Introduction (par SVT Égalité)
L’éducation a toujours été un des piliers des mouvements libertaires. Pionnier de la coéducation, militant pour une pédagogie intégrale, Paul Robin en est une figure phare. Dans cet article, la spécialiste Christiane Demeulenaere-Douyère nous présente ses contributions en pédagogie.
À partir de 1895, Robin consacre sa vie à la diffusion du néo-malthusianisme – très en vogue dans le milieu médical de cette époque aux politiques natalistes – au travers de la « Ligue de la régénération humaine » qu’il fonde. La société dont il rêve ne peut passer, selon lui, que par un contrôle très strict de la natalité des classes populaires au risque de mener à la « dégénérescence de l’espèce humaine ». Cela doit donc passer par l’éducation bien sûr, par la contraception aussi, mais également par la stérilisation.
Ce projet eugéniste puise sa source dans ses combats précédents. C’est là, pour Robin, une des conditions de l’émancipation sociale des plus défavorisé·es, et des femmes en particulier. Reste que sa dimension profondément paternaliste et classiste l’éloigne pourtant dans les faits de l’idéal d’émancipation qui a toujours été son fil directeur. De plus en plus isolé, Robin se suicide en 1912.
Paul Robin (1837-1912) est issu d’une famille catholique et bourgeoise. Après des études scientifiques à l’École normale supérieure de Paris, dont il sort diplômé en 1863, il enseigne la physique en lycée. En marge, il donne des cours publics de science pratique pour les ouvrièr·es , mais bien vite il rompt avec le système éducatif officiel.
Dès lors, il se consacre à trois engagements forts qui sont l’expression des trois idées qui ont gouverné sa vie : la révolution sociale, l’éducation intégrale et le néo-malthusianisme. Elles se rejoignent dans une seule aspiration : l’émancipation et le bonheur de l’humanité.
La révolution sociale
En 1865, il rencontre au Congrès international des étudiants de Liège des intellectuel·les socialistes, comme Aristide Rey ou César De Paepe, et les meneurs du mouvement ouvrier belge balbutiant. Il adhère à l’Association internationale des Travailleurs et participe à la création et l’animation de la section belge de l’AIT. Les affrontements sanglants de Seraing, en 1869, provoquent son expulsion de Belgique.
Il se retire à Genève, où il se lie avec Bakounine et devient le rédacteur du journal internationaliste l’Égalité. Il se retrouve ainsi mêlé au conflit entre le Conseil général de Londres et les sections jurassiennes. Finalement, en 1871, il est exclu de l’Internationale par les marxistes.
Robin est entré en révolution plus par générosité que par idéologie, parce qu’il refuse l’analphabétisme qui condamne à l’ignorance et à la dépendance sociale et parce que le système scolaire officiel de son temps, rigide et routinier, ne peut corriger cette injustice.
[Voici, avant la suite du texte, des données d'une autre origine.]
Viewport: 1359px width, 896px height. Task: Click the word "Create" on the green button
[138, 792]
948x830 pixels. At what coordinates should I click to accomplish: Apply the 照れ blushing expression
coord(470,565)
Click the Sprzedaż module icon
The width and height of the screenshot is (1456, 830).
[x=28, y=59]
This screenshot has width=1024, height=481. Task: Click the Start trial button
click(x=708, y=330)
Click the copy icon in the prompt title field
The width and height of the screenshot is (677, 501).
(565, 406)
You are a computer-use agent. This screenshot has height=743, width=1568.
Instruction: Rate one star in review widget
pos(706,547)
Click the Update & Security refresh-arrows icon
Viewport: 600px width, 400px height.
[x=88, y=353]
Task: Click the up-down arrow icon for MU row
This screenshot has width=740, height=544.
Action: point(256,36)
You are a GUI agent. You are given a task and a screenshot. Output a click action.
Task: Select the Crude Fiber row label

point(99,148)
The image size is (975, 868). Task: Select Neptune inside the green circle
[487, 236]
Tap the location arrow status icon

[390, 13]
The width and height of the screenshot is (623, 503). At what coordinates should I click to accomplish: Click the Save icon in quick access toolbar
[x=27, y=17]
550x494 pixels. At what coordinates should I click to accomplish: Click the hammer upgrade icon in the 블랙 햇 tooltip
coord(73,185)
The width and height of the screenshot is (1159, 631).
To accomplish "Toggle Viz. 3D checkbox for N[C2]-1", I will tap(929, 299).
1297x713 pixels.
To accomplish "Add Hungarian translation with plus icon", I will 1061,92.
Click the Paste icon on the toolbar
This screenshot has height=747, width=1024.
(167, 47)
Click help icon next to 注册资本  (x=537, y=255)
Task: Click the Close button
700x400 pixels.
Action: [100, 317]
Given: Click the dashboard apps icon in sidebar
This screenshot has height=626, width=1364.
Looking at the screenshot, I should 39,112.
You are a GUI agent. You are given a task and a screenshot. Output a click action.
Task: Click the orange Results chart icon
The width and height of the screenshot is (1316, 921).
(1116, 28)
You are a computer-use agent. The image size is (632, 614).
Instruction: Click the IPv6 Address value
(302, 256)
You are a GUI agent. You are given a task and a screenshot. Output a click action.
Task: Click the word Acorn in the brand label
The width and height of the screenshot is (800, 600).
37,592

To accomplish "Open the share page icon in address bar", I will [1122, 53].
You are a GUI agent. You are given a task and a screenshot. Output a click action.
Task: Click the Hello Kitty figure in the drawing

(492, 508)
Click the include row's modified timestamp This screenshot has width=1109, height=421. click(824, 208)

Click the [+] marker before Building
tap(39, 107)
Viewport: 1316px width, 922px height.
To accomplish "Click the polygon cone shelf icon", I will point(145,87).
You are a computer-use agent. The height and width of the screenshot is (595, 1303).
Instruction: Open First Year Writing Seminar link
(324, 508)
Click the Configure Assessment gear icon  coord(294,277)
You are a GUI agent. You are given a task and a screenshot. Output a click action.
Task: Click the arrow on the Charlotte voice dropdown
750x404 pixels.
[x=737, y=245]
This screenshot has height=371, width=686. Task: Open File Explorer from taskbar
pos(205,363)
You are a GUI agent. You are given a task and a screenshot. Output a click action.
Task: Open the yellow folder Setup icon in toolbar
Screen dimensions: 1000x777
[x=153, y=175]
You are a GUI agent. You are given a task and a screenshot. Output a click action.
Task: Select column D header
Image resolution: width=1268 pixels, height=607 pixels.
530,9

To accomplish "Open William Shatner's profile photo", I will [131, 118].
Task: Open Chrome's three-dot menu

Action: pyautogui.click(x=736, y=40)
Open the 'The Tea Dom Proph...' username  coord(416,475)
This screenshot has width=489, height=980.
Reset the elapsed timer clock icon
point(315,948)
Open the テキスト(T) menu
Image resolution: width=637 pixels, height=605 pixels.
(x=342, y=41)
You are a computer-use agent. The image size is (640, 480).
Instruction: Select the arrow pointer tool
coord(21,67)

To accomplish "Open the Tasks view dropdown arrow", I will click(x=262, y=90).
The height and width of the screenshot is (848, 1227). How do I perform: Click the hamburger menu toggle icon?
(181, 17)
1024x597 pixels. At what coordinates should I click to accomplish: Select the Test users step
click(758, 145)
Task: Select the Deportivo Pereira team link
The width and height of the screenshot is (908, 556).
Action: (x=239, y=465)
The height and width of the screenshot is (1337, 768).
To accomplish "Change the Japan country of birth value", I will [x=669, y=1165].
Malgré ses sympathies pour les libertaires qui restent vives toute sa vie, Robin, confiné dans un exil anglais qui dure près de dix ans, se détourne du militantisme politique actif.
Le combat de l’orphelinat de Cempuis
En 1880, Robin prend la direction de l’orphelinat Prévost, à Cempuis (Oise), grâce au soutien de Ferdinand Buisson. Il y trouve l’occasion de confronter à la pratique, auprès des élèves, des conceptions pédagogiques muries sous l’influence de la réflexion socialiste et ouvrière sur l’éducation.